Robert Sullivan got a prime op-ed page placement for this paean to PPS’s principles. The irony is perhaps that his research was funded by Saturn, the GM division, and written up for Dwell magazine. Hmm.
The simple and elegant cure for the loss of New York’s inner pedestrian is to open up car-clogged streets and public spaces. Another of Mr. Schaller’s surveys, sponsored by the citizens’ group Transportation Alternatives, showed that 89 percent of people questioned on Prince Street in SoHo got there by subway, bus, foot or bicycle, and that the majority would gladly give up parking for more pedestrian space.
With a million more New Yorkers scheduled to arrive by 2030, true sustainability requires the city — or at least its residents — to make a bold move. Some neighborhoods are already working on it. The Ninth Avenue Renaissance Project, sponsored by a coalition of residents and businesses, has held community workshops on converting Ninth Avenue from Lincoln Tunnel access ramp to boulevard.

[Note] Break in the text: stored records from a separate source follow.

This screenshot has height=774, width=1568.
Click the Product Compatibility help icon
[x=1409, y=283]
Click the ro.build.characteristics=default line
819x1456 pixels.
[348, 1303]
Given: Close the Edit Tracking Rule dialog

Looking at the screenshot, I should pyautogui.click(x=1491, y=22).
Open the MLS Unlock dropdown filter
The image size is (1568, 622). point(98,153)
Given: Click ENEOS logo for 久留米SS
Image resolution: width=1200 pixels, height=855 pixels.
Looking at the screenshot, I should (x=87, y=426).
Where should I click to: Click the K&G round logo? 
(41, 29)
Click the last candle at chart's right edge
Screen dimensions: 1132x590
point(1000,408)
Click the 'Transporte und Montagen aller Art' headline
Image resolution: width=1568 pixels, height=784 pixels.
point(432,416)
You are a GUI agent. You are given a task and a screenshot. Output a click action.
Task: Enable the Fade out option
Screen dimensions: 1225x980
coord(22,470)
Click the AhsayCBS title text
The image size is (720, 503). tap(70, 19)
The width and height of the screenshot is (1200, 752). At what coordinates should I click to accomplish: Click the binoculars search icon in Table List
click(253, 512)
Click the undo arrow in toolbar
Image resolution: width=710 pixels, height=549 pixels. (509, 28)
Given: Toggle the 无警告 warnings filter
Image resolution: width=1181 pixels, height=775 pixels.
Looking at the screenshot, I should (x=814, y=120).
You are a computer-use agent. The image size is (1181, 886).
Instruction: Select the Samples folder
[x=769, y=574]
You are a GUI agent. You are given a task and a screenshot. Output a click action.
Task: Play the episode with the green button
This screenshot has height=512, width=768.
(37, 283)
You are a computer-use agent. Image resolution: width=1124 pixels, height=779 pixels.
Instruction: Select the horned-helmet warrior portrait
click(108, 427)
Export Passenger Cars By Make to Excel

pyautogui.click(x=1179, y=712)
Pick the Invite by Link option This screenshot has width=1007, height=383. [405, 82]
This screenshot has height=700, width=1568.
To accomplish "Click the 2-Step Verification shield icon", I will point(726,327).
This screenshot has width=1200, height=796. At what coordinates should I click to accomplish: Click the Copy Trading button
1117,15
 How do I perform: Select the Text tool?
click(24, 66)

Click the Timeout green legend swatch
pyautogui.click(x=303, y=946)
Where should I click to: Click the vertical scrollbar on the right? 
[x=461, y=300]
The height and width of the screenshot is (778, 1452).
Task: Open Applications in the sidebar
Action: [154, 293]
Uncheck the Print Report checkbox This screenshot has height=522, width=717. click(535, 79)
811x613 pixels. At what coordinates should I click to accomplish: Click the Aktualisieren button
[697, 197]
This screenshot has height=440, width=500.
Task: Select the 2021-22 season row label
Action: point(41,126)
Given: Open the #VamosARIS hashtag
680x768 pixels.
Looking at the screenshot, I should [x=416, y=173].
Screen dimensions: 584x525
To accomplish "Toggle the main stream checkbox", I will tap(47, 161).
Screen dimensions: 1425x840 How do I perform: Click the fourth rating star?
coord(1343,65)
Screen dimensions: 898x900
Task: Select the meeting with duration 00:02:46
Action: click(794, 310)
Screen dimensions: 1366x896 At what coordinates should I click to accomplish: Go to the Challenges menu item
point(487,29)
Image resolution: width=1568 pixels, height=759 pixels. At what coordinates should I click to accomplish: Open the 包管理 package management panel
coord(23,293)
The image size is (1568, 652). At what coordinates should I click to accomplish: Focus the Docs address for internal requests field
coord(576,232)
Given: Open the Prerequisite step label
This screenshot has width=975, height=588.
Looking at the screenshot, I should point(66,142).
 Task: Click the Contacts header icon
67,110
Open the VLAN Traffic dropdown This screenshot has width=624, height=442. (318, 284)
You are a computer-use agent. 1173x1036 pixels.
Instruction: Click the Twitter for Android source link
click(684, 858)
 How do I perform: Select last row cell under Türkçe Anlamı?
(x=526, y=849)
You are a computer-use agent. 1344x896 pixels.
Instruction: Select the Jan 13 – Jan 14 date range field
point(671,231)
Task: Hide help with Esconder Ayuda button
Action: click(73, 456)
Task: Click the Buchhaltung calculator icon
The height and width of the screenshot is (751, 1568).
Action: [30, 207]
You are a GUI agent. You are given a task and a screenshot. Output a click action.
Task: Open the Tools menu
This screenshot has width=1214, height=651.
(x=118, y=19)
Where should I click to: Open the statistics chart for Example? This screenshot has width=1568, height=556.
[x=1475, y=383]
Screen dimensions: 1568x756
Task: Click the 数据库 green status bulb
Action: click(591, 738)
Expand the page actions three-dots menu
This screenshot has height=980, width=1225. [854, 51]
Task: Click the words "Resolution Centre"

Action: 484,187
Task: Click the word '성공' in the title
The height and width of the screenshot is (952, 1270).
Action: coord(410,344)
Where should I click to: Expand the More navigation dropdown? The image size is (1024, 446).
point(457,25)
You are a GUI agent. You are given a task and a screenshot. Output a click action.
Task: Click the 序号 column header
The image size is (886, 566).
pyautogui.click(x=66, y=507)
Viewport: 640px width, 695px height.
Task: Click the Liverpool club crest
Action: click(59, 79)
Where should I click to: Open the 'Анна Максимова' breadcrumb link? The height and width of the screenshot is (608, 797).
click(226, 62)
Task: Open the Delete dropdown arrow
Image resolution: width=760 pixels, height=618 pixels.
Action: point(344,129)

The now chic Meatpacking District plans to bring back a space that, since the area was a Native American village, has been a natural gathering place for people without combustion engines: wider sidewalks, public seating and a piazza in the restaurant-surrounded open field of paving stones could be more like Campo dei Fiori in Rome and less a spot for crazed U-turns. In Williamsburg, Brooklyn, the city’s Department of Transportation has replaced parking spaces near a subway station with rows of bike racks.
But these are tiny steps. Boston’s mayor has endorsed converting Hanover Street in the city’s North End into a car-free pedestrian mall. Why don’t we do the same in part or even all of SoHo? In Los Angeles, some traffic lights are programmed to change for approaching buses (a signal in the bus alerts the light). Why can’t the same happen on 14th Street?